Records of locating words and elements:
○ ○ ○ ○ ○ ○ ○

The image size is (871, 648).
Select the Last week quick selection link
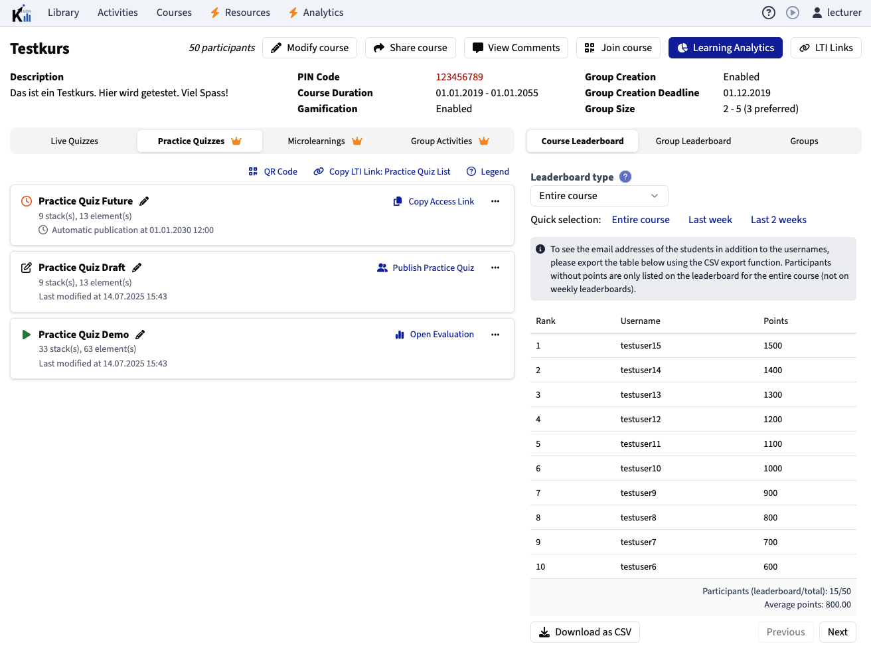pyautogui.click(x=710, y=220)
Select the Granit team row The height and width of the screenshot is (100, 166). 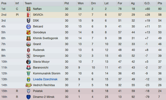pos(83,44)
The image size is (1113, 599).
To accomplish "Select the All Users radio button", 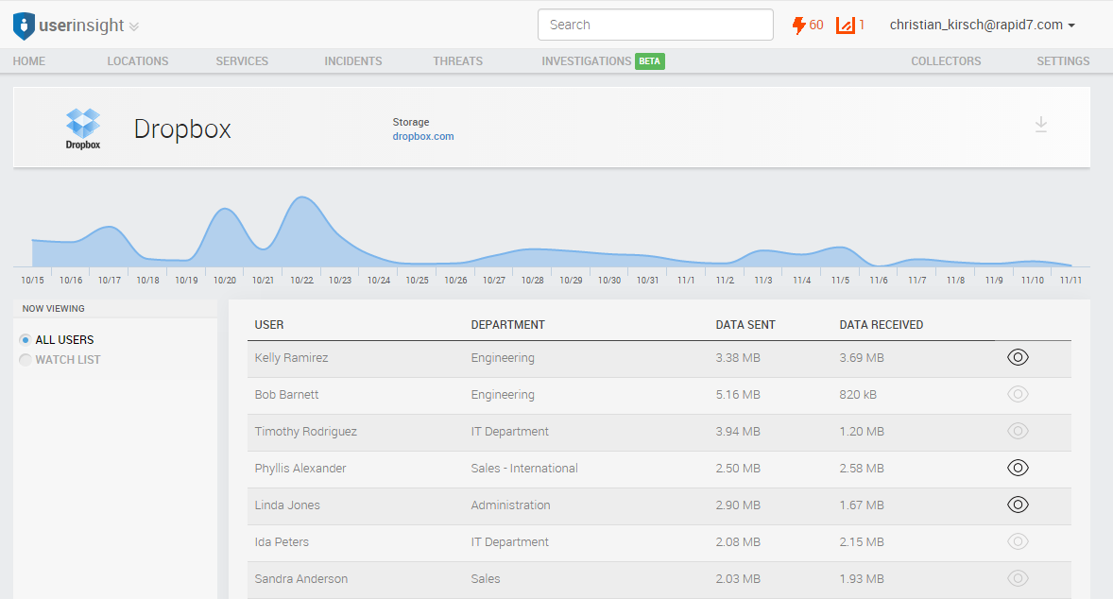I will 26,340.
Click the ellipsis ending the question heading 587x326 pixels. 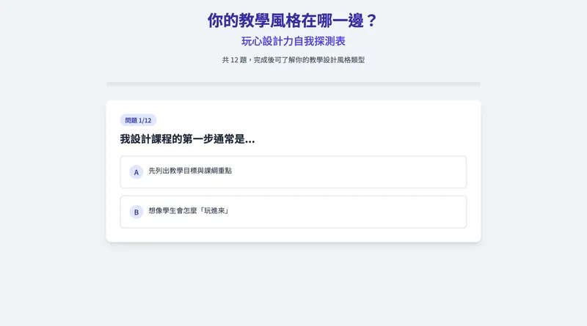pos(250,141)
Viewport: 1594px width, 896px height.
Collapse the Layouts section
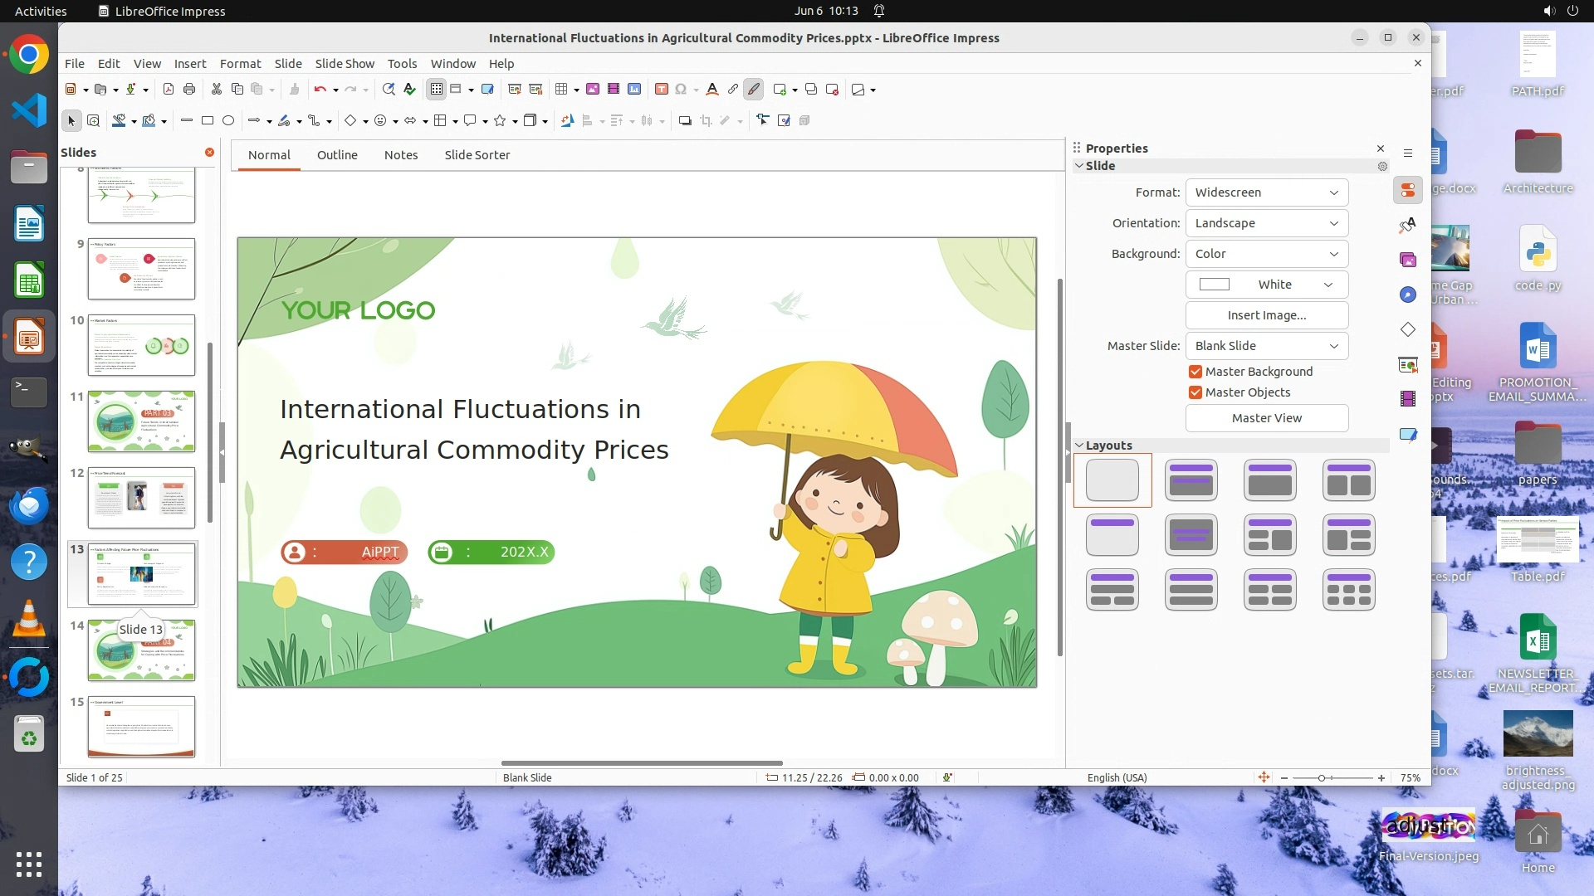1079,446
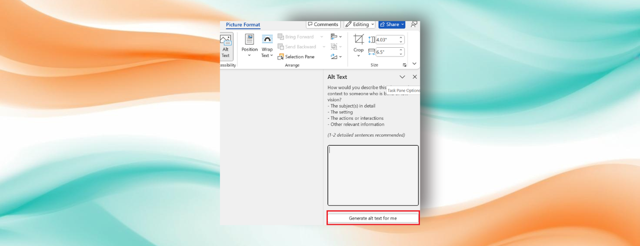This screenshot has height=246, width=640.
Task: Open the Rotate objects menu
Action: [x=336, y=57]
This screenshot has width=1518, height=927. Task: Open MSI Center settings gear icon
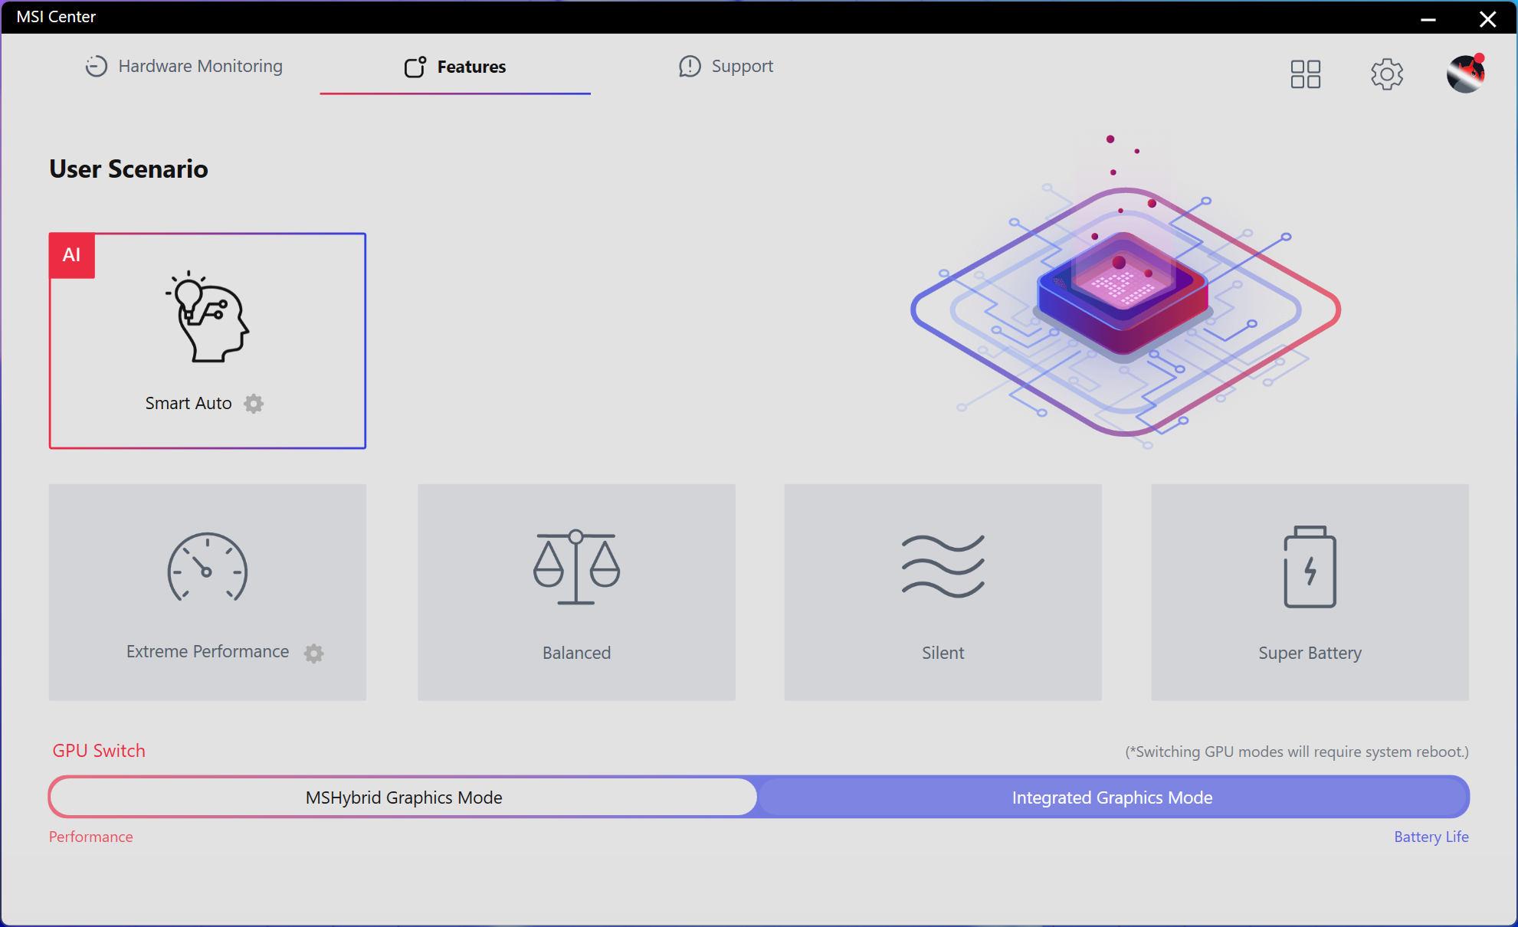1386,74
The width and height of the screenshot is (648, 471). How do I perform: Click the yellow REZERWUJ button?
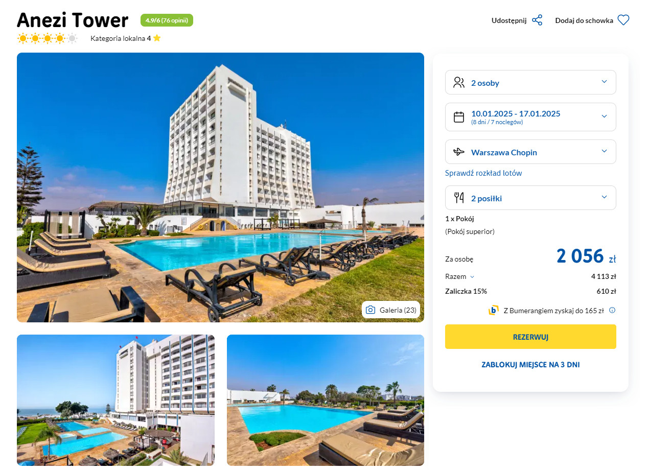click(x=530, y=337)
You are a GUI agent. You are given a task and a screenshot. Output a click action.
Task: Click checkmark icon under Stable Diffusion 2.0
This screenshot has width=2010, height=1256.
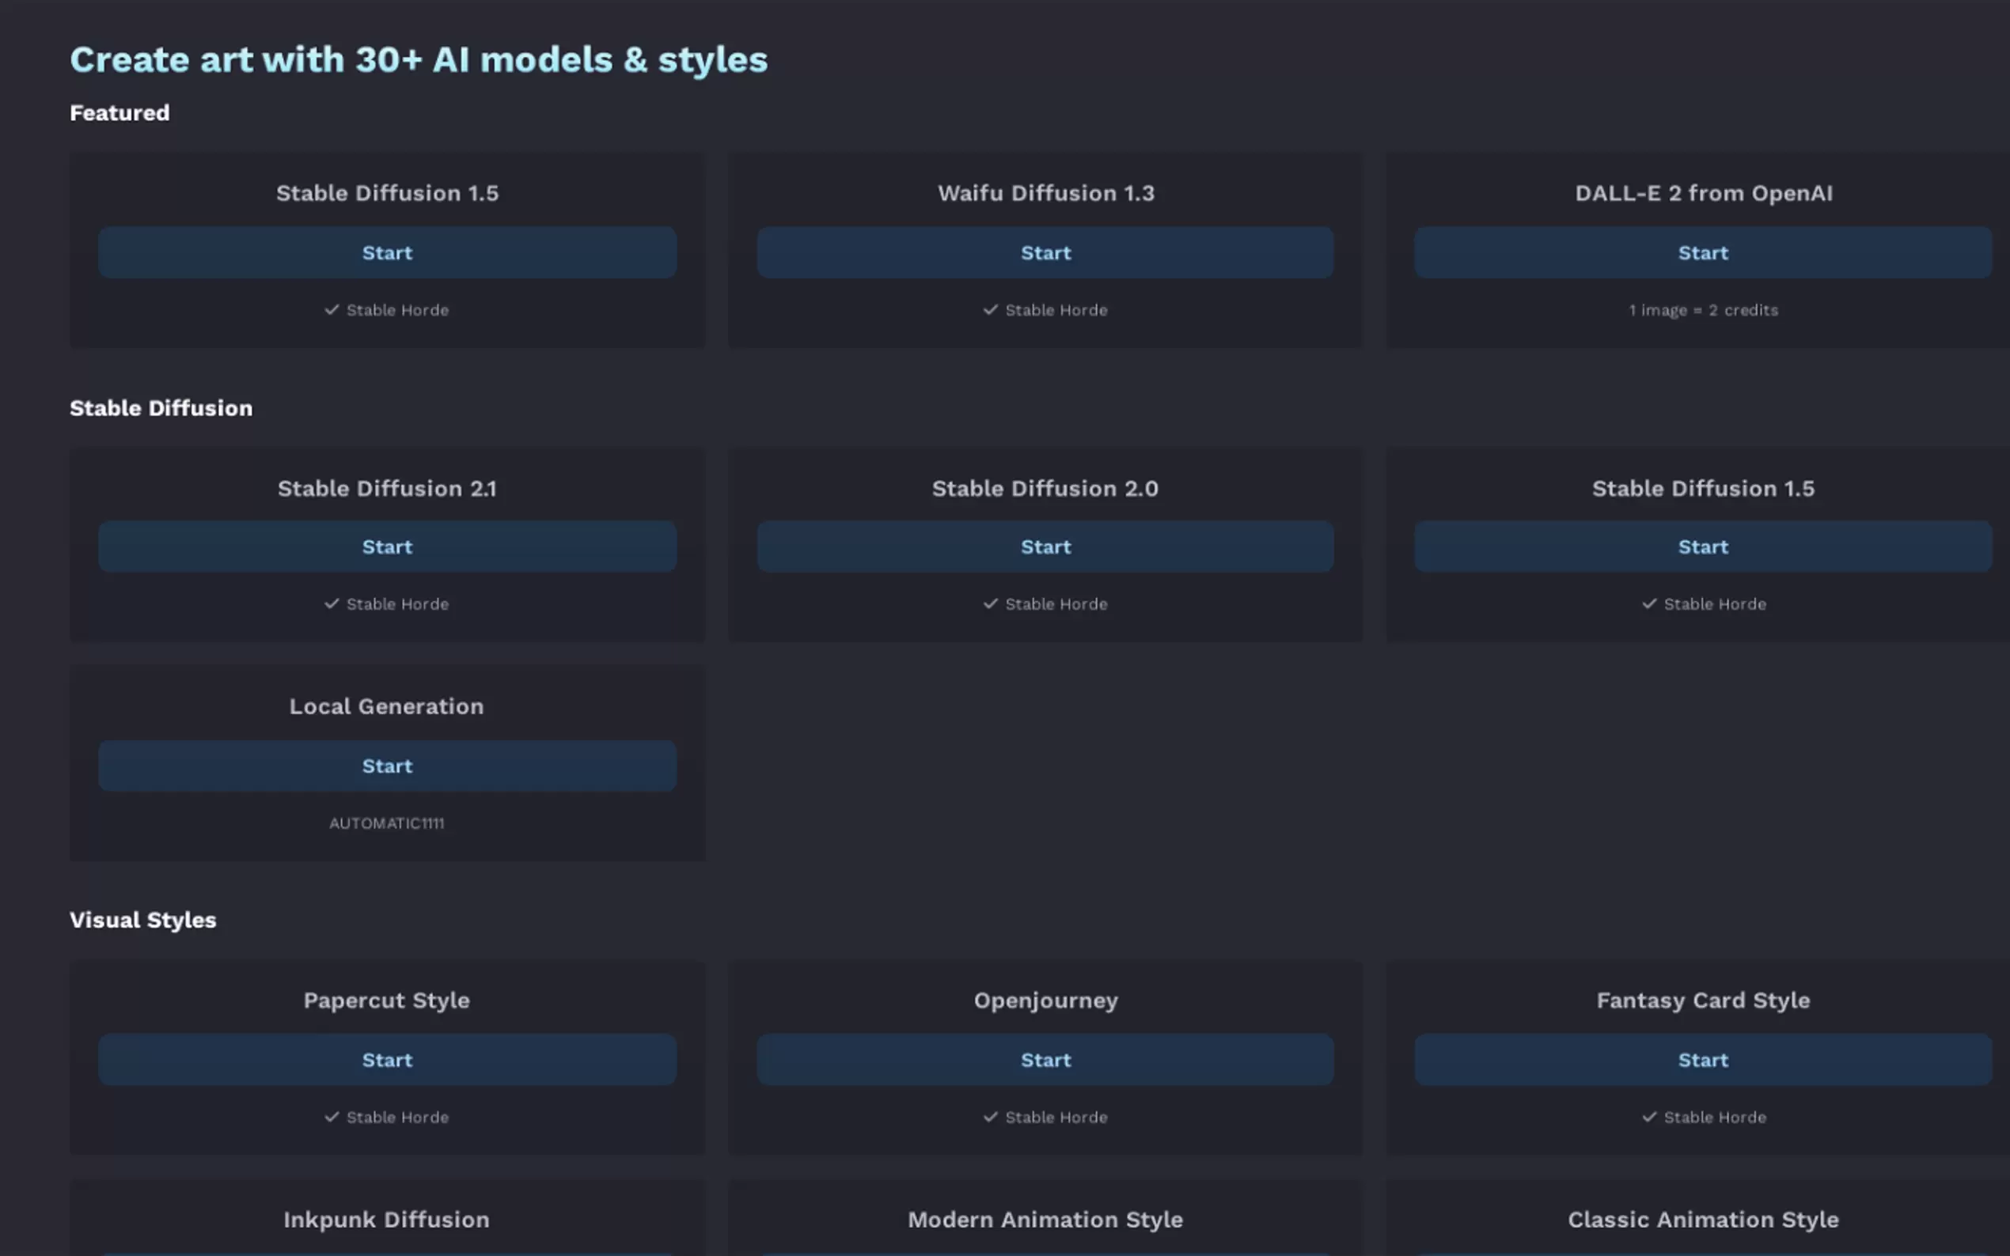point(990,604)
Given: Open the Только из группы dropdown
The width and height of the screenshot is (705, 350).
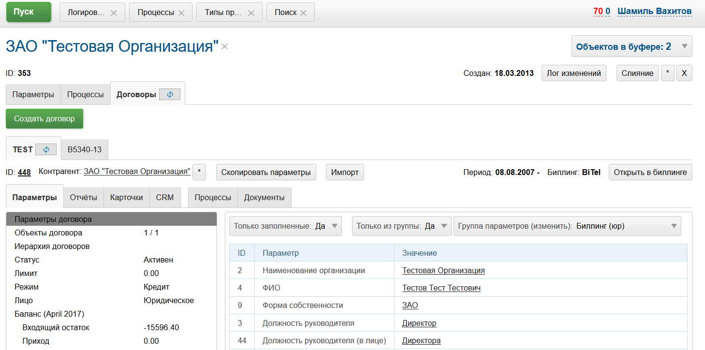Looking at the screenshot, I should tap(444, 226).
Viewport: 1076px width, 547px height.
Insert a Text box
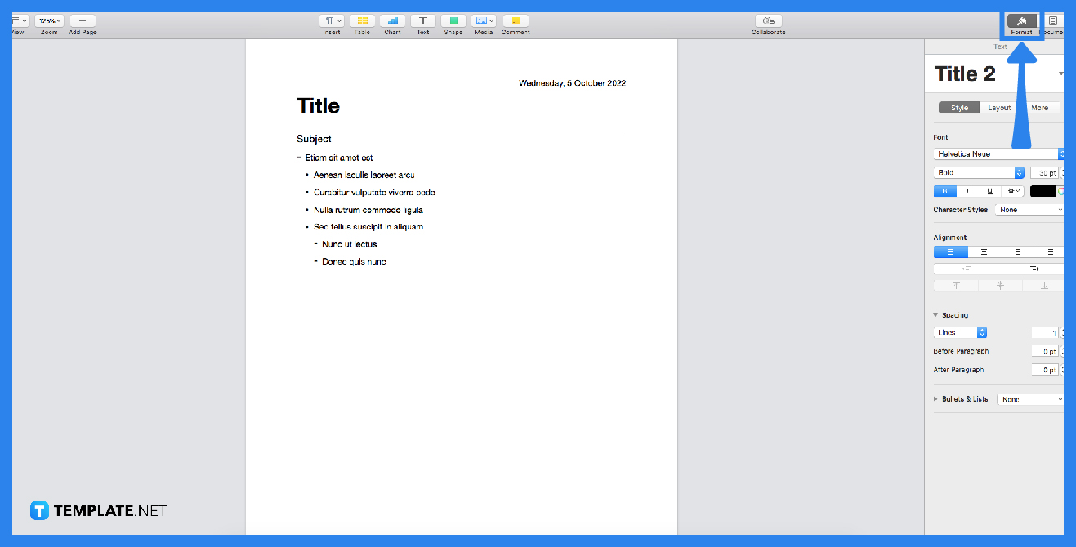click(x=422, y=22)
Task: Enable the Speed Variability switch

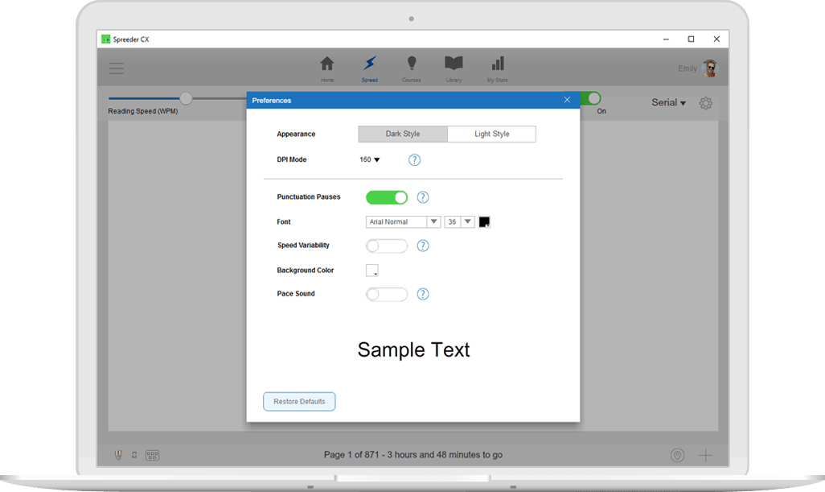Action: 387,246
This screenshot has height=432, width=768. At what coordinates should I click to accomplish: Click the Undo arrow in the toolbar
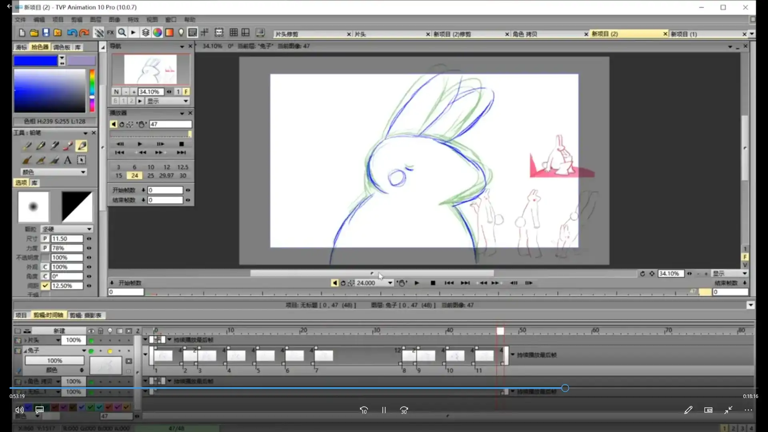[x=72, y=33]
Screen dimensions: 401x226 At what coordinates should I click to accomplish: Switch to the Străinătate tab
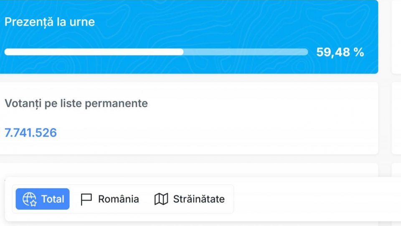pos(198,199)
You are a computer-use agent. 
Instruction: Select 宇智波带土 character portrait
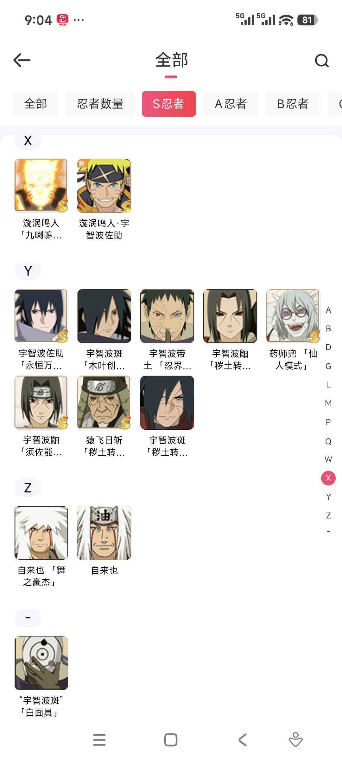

○ ○ ○ ○ ○ ○ ○

> _Exercise objective_:
Convert the lines of the records from the line with "The width and height of the screenshot is (648, 471)." to the line with "point(990,604)" into a Markdown table with the columns Row and Record line, skipping any blank lines. Leave the pictures out of the answer.

> _Written solution_:
| Row | Record line |
|---|---|
| 1 | The width and height of the screenshot is (648, 471). How do I perform: Click the yellow REZERWUJ button? |
| 2 | click(x=530, y=337) |
| 3 | You are a GUI agent. You are given a task and a screenshot. Output a click action. |
| 4 | Task: Click checkmark icon under Stable Diffusion 2.0 |
| 5 | This screenshot has width=2010, height=1256. |
| 6 | point(990,604) |